I have four labels filled with XY coordinates comma delimited.
Which C# code should I use to get the desired value in Label_Angle_Result

Preferred route
Fixed Point A . Label_FP_A . X,Y
Fixed Point B . Label_FK_B . X,Y

Measured point of GPS
GPS Point A . Label_GPS_A . X,Y
GPS Point B . Label_GPS_B . X,Y

Angle Label_Angle_Result . number

What I have tried:

I look in the CAD solutions but I have not found anything good here in connection..
Updated 20-Jun-16 0:33am
BillWoodruff 20-Jun-16 7:09am    
are you working with a "flat space," or some form of projection (mercator, spherical, etc.) ? An angle value makes "sense" only when you know the structure of the co-ordinate system that is the context in which the angle exists.

::::::

(Description of the task)
Continue the forum post on calculating an angle in C# from fixed and GPS point coordinates, starting after its last comment.

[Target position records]
::::::

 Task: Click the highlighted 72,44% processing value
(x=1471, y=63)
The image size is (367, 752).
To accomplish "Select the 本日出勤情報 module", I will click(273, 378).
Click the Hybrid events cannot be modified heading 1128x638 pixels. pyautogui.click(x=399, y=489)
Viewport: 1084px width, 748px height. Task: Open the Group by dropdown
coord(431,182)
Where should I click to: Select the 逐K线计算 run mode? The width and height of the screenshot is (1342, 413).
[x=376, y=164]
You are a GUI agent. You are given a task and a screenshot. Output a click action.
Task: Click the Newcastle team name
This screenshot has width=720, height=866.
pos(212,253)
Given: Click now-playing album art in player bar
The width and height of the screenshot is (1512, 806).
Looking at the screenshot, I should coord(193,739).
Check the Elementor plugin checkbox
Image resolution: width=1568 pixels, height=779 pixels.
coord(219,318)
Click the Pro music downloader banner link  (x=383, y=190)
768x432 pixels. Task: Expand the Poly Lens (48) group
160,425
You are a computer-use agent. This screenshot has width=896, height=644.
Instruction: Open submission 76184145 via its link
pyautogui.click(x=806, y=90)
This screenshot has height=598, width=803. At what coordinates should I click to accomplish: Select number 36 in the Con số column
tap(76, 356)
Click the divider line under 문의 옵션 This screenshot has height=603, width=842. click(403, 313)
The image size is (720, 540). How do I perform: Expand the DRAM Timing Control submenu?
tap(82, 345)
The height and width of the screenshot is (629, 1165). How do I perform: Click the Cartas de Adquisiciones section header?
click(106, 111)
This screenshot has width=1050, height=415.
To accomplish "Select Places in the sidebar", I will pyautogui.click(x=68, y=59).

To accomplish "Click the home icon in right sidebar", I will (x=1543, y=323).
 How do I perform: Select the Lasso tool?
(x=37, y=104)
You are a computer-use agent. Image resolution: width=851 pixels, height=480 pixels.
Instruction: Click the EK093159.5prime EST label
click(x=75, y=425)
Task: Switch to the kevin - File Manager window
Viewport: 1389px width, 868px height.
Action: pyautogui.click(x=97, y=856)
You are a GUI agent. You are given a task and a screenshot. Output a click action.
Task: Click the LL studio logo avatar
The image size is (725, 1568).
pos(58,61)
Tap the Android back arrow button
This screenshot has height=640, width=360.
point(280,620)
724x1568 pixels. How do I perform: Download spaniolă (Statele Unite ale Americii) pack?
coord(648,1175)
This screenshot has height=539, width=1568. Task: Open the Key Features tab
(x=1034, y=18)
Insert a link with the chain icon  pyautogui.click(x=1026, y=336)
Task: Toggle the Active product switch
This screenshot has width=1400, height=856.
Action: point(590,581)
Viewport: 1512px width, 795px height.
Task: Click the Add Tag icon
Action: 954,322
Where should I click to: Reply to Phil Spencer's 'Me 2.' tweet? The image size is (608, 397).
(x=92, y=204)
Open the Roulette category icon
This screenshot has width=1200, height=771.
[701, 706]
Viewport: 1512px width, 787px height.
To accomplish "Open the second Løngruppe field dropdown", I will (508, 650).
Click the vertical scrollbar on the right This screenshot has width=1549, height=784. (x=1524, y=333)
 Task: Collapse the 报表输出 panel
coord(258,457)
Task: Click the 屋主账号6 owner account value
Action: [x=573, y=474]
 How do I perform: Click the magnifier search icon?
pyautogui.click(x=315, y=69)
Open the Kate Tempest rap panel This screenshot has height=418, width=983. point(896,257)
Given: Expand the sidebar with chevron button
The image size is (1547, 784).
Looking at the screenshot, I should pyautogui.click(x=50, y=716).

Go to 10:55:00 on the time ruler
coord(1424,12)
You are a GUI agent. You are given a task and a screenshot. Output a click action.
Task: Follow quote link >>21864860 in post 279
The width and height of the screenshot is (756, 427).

::::::

(Output of the exercise)
RedDk 20-Jun-16 11:50am    
See haversine formula ...

1 solution

As you have 3 components we are talking about vectors in the 3D space (Why?)...
To calculate the angle you have to know two things:

1. Dot product of two vectors...
$\vec{a} \cdot \vec{b}$

Which is
$(a_{x} + a_{y} + a_{z}) \times (b_{x} + b_{y} + b_{z})$

2. The magnitude of the vectors...
$\parallel \vec{a} \parallel$

Which is
$\sqrt{a_{x}^{2} + a_{y}^{2} + a_{z}^{2}}$

Then you can compute the cosinus of the angle, which is reversible...
$\cos(\theta) = \frac{\vec{a} \cdot \vec{b}} { ||\vec{a}|| \times ||\vec{b}||}$


In 2D space it is much more simple:
$\cos(\theta) = \vec{a} \cdot \vec{b}$
Share this answer
MaikelO1 20-Jun-16 6:33am    
Stom! ik werk in WGS84 dat is 2D..
Kornfeld Eliyahu Peter 20-Jun-16 6:41am    
I'm definitely stupid not noticing that...So obvious form your sample...
I'm so stupid that I even know that the cosinus of the angle between two 2D vectors is the dot product of the vectors...(see above)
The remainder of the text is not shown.